Phonon-Assisted Charge Trapping and Threshold Voltage Modulation in MoS2 FETs with AlOxNy Overlayers

Abstract

In this study, we demonstrate that a room-temperature reactively sputtered aluminum oxynitride (AlOxNy) overlayer enables both effective doping and pronounced threshold voltage hysteresis in multilayer MoS2 FETs, while preserving field-effect mobility. Compared to conventional AlOx , the AlO x N y layer introduces trap states that are energetically aligned with the conduction band of MoS2, facilitating charge exchange across the heterointerface. Capacitance-voltage measurements confirm that nitrogen incorporation reduces the effective fixed charge density, enabling mobility-preserving operation without thermal annealing.
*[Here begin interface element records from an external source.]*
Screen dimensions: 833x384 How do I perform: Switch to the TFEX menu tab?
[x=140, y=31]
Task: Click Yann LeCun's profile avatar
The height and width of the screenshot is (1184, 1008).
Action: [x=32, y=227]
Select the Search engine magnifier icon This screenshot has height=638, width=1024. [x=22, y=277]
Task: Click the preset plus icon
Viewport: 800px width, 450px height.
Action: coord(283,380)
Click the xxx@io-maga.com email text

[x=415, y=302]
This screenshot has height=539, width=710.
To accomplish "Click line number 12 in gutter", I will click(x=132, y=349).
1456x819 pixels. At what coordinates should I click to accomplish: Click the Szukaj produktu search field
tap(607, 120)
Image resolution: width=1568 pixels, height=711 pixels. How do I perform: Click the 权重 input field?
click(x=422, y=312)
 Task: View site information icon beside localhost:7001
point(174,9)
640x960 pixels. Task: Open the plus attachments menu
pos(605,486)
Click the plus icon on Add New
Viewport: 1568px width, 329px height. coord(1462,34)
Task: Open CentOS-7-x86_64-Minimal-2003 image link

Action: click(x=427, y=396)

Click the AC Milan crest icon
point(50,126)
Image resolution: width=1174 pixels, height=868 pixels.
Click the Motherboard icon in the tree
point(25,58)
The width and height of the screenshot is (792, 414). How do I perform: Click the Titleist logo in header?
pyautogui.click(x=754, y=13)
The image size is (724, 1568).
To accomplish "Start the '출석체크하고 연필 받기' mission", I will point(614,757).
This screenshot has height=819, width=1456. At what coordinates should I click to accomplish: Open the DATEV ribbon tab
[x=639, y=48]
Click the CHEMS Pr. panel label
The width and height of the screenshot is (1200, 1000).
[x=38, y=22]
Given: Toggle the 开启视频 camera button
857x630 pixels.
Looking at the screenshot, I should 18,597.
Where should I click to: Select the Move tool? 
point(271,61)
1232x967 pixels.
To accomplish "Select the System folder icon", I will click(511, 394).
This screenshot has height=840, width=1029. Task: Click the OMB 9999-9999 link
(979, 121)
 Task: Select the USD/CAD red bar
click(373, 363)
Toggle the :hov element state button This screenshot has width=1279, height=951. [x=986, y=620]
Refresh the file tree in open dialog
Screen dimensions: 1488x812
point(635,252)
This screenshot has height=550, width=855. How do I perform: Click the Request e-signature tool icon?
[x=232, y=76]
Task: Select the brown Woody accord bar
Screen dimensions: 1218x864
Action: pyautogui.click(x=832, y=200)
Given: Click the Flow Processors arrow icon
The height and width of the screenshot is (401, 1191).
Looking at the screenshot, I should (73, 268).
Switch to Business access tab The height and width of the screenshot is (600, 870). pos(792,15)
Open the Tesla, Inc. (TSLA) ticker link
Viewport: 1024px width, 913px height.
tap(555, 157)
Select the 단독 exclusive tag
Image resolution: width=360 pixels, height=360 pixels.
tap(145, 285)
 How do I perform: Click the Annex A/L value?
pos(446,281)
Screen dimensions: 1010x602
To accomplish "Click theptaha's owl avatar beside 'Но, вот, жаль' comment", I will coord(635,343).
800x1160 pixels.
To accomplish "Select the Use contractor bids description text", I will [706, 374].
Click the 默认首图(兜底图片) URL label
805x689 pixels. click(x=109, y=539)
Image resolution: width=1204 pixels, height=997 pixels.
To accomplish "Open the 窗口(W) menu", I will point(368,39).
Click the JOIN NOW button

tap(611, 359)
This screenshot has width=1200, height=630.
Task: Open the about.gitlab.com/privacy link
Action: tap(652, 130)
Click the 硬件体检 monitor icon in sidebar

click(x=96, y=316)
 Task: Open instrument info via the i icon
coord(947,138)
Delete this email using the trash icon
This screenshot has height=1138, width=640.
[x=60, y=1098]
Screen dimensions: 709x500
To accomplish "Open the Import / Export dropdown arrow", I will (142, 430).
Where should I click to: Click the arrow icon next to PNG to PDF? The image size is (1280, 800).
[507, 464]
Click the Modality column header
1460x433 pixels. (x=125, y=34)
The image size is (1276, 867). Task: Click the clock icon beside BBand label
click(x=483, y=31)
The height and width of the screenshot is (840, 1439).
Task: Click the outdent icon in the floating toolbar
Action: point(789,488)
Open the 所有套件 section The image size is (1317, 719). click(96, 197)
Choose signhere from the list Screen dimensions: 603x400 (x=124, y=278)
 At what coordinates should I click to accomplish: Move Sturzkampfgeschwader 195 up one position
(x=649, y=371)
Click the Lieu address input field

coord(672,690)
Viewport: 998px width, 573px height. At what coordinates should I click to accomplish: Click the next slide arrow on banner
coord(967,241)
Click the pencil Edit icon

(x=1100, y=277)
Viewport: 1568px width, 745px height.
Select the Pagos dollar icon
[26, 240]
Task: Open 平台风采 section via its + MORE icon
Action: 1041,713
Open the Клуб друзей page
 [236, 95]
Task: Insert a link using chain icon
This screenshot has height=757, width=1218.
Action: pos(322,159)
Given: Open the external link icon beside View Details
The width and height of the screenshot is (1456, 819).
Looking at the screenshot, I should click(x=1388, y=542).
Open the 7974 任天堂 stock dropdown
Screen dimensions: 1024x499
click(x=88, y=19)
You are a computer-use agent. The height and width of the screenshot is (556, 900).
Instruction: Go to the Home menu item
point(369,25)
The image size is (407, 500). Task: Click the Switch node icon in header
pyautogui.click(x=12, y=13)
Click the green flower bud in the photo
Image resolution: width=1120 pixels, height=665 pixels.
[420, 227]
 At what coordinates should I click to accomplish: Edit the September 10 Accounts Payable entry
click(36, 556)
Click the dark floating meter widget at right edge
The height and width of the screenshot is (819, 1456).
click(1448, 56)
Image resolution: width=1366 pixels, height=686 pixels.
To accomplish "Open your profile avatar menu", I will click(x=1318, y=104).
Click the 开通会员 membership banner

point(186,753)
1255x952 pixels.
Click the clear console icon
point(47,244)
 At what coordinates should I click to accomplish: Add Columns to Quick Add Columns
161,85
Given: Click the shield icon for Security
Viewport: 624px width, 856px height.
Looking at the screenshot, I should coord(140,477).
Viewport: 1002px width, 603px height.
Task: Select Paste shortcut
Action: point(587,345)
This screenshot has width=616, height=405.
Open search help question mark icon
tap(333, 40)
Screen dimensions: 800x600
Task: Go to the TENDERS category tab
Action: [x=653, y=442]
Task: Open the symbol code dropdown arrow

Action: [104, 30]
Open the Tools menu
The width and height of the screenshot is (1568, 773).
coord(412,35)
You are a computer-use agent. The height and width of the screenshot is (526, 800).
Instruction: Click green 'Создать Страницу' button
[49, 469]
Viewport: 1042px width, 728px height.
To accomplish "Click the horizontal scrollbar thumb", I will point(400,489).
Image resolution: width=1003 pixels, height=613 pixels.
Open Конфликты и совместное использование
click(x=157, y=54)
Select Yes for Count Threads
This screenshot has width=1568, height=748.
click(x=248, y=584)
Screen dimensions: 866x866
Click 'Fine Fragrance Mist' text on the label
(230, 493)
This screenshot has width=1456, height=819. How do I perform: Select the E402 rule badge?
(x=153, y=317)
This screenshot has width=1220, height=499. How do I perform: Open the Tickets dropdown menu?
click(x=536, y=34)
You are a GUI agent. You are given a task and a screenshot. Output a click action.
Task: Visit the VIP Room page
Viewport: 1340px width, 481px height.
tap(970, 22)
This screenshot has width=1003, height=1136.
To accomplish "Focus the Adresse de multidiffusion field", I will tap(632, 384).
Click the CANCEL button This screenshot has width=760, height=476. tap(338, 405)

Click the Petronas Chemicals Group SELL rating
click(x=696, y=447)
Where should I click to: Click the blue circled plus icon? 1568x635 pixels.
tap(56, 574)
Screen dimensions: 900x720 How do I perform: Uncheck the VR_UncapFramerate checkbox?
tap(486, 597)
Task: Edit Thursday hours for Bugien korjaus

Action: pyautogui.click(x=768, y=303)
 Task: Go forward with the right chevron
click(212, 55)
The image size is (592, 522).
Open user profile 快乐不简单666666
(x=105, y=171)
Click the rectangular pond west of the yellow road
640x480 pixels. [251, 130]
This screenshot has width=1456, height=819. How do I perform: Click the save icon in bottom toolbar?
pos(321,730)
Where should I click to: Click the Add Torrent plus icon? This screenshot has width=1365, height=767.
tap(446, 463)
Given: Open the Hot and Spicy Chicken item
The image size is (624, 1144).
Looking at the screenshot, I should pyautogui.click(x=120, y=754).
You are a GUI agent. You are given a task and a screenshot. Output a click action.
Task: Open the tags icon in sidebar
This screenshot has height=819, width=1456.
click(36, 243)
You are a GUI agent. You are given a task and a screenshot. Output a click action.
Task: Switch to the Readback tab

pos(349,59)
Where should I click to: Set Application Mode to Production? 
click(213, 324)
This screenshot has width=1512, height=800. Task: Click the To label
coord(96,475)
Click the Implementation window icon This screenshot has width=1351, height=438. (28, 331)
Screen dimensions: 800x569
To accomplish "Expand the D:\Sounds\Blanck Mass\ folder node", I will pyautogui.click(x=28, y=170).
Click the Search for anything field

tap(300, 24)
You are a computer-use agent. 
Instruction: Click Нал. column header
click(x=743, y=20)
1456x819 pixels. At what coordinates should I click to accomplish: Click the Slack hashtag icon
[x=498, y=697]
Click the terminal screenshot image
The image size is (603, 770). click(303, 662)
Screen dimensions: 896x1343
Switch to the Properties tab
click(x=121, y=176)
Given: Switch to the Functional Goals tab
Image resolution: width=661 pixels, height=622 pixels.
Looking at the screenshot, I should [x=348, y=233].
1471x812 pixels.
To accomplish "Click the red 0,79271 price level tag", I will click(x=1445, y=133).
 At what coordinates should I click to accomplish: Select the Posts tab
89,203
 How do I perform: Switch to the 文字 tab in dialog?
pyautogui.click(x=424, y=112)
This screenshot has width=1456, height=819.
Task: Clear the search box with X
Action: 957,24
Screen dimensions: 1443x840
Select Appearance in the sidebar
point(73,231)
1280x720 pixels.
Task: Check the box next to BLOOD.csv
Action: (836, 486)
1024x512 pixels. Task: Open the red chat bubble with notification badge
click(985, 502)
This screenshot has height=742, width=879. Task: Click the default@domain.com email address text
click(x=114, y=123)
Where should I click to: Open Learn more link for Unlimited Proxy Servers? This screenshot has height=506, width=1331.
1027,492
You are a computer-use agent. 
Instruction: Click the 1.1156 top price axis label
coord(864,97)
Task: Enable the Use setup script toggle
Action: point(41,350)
Notably, the hysteresis window exhibits a marked expansion above similar to 250 K, which correlates with the activation of out-of-plane phonon modes in MoS2. These phonons are proposed to assist in activating interfacial trap states within the AlOxNy layer, as supported by temperature-dependent electrical and spectroscopic analyses. While such trap-induced hysteresis may be undesirable for logic circuits, it offers valuable functionality for emerging device architectures-such as in-memory computing and neuromorphic systems-where hysteresis can be exploited. These findings underscore the potential of AlOxNy as a low-temperature-processable dielectric for 2D FETs and advance a new perspective on phonon-assisted interfacial charge modulation.